In February 2016, France became the first country in the world to ban supermarkets from throwing away or destroying unsold food. This means that stores bigger than 400 square metres will no longer be allowed to destroy products approaching their best-before date. Latest news reveals that Italy has now changed its laws to incentivise food donation and, in the UK, Tesco has pledged to eradicate all its food waste by the end of 2017.
There’s an irony there. The UK’s waste-advisory charity WRAP estimates that out of 41 million tonnes of food bought in Britain in 2013, 15 million went to waste. And yet, based on businesses’ own declarations, only 0.25 million was generated by retail – less than 2%. So if food retailers aren’t the main culprits, why are they evidently taking responsibility and action for food waste?
Fundamentally, food retailers are seen as having the greatest power and therefore are the best placed to take responsibility and promote a change in attitudes towards food. For supermarkets this doesn’t have to mean endless hassle avoiding fines or reduced cost efficiency. The new generation of demand forecasting and inventory planning systems successfully reduce waste and spoilage, a valuable move especially with the growing call for Britain to support the French legislation.
Food retailers are seen as having the greatest power and therefore are the best placed to take responsibility and promote a change in attitudes towards food.
With the right supply chain technology in place, supermarkets can break down data by product/day/week/store/sell-by dates/weather and tell the system what is needed to maintain displays, sustain promotions and so forth. This mean it’s possible to keep stock and thus spoilage to the necessary minimum. These days even the most problematic items, such as bread and loose fresh vegetables that account for the bulk of avoidable food waste can be managed optimally.
The key here is engagement and this means retailers showing what they’re doing, helping customers to waste less and constantly communicating and educating. It’s a great opportunity, for instance, to show that the retailer is ensuring that fruit, vegetables, baked and dairy products all reach the customer as fresh as possible, maximizing their opportunity to enjoy them.

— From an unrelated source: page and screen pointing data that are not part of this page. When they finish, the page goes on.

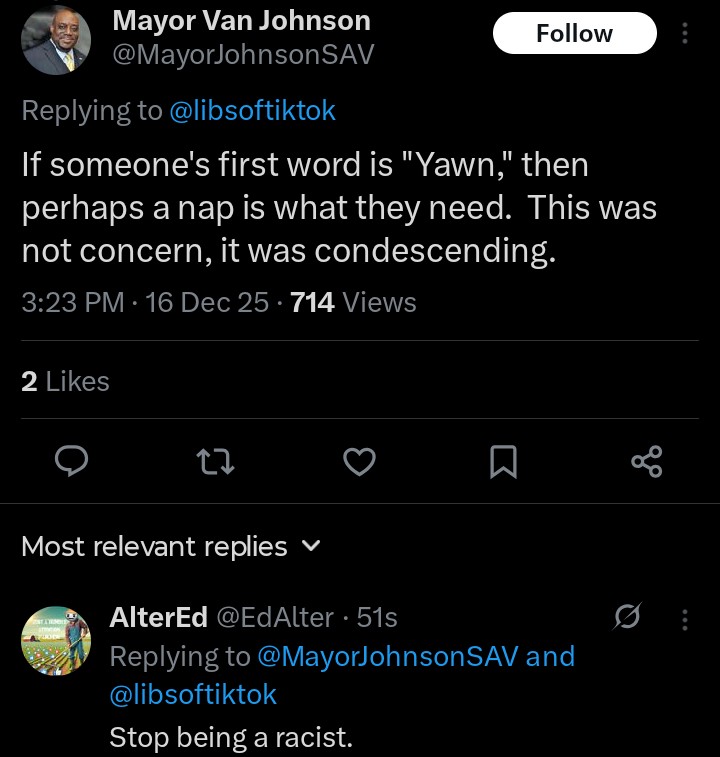Repost the Mayor Van Johnson tweet

click(x=215, y=461)
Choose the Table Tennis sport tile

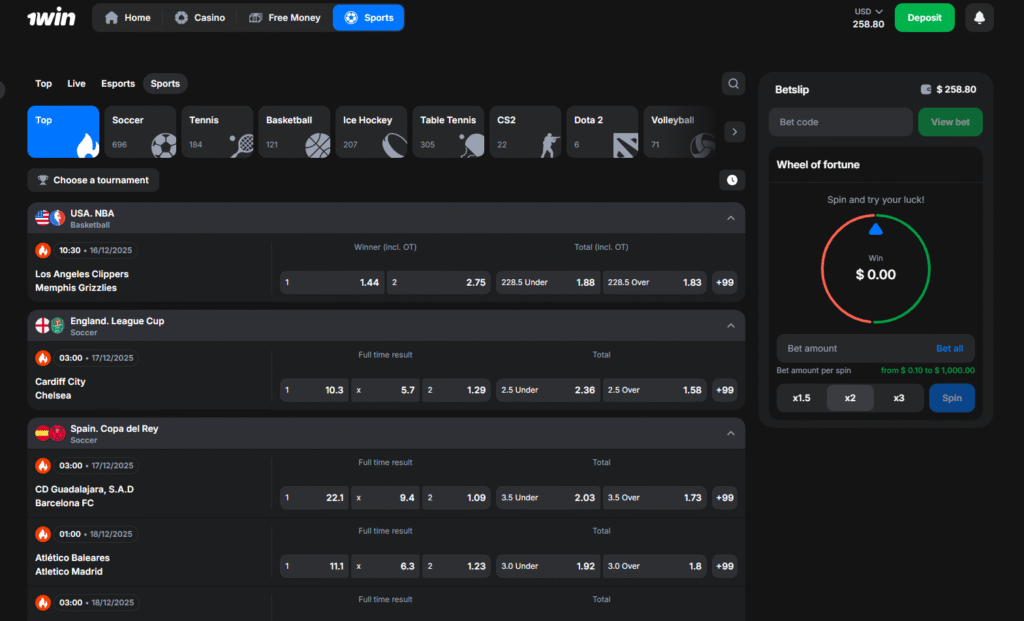[447, 132]
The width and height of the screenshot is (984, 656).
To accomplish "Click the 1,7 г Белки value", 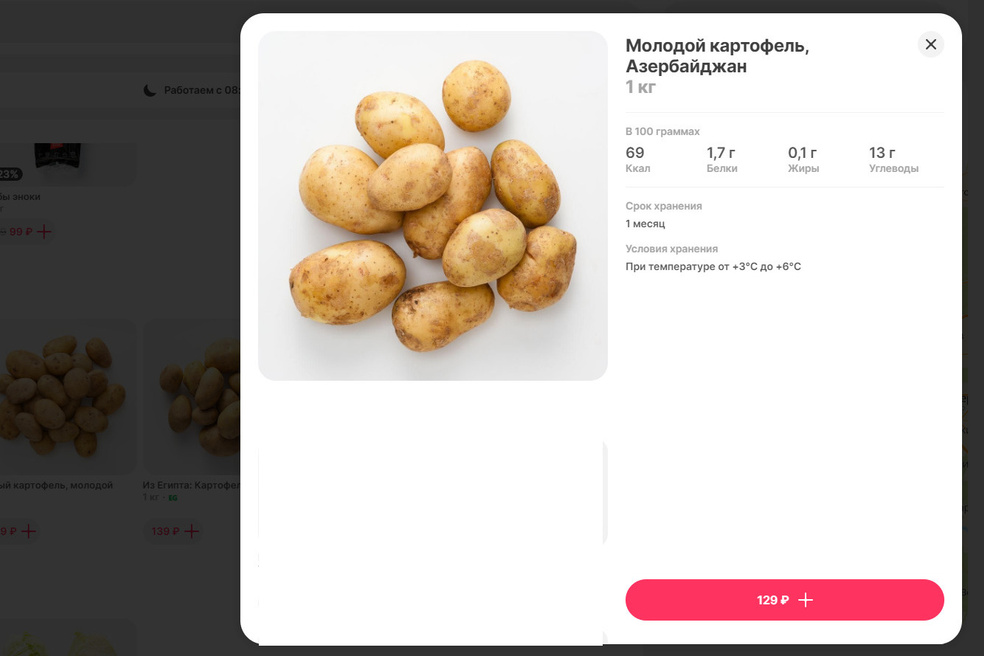I will pyautogui.click(x=721, y=153).
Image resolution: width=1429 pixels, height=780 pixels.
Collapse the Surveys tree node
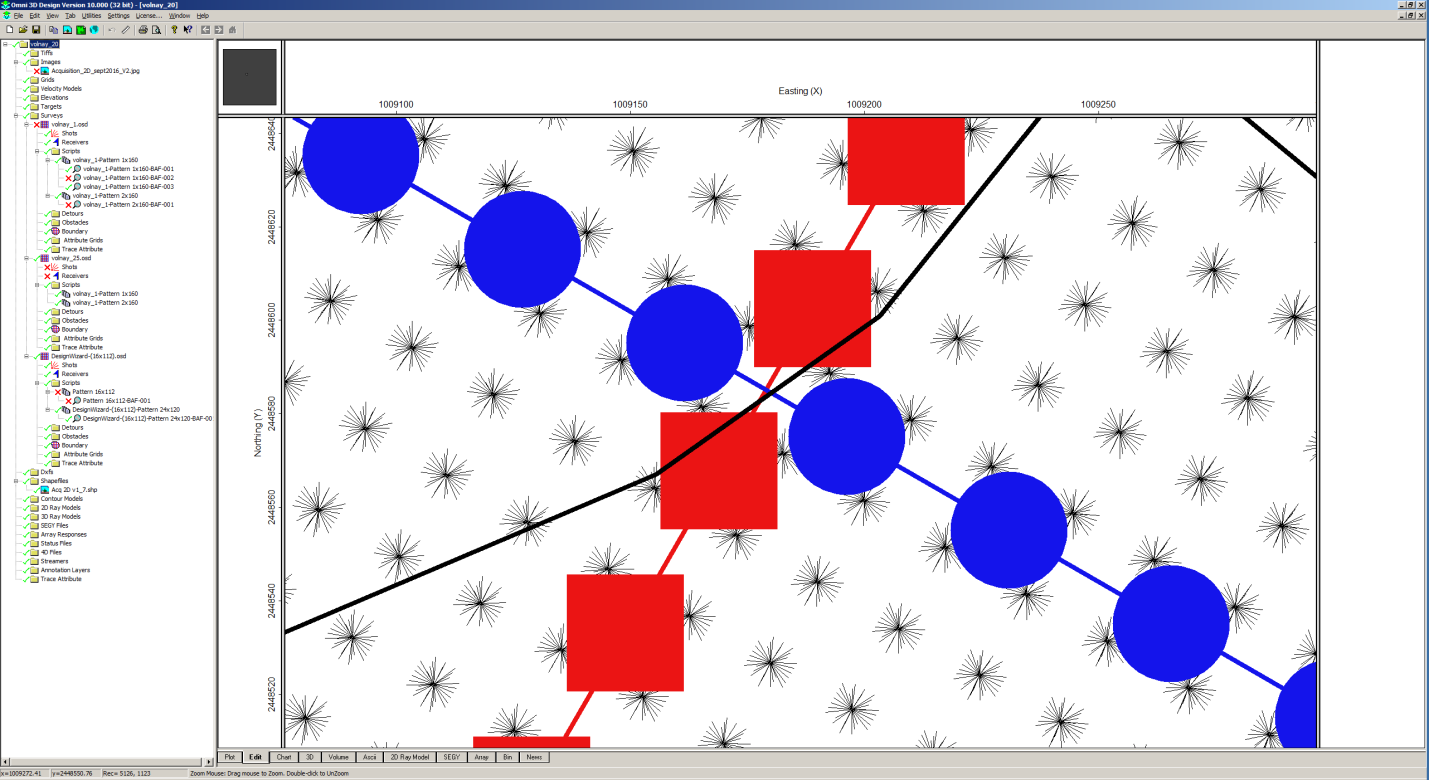click(16, 116)
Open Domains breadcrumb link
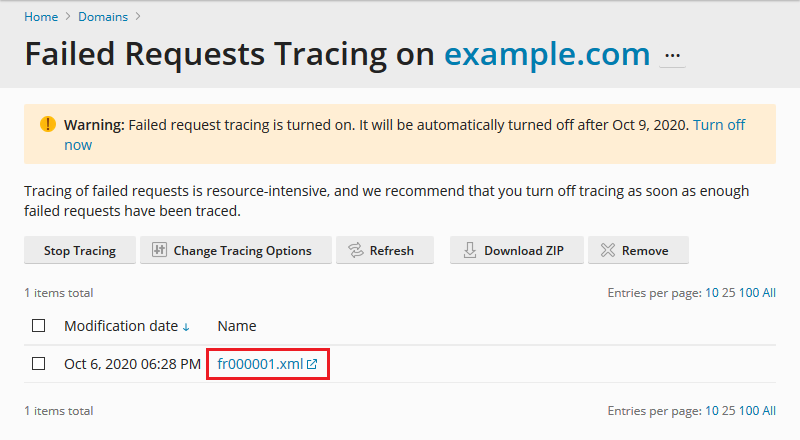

The key is engagement and this means retailers showing what they’re doing, helping customers to waste less and constantly communicating and educating.
Rather than structure deals to encourage people to buy more perishable products, retailers could pair bread, vegetables or dairy with other items to make a meal – baby corn with rice, potatoes with fish, salad with wine. Of course it helps if you explain to customers why you’re doing this.
The responsibility lies with influential business to lead the movement and help change attitudes towards food. This includes showing how they cut waste by working with a supply chain management system and collaborating over the right use of the minimized waste stock. Whether this needs to be pushed by a legislative change, our food needs to be treated as precious and supermarkets have the power to display this.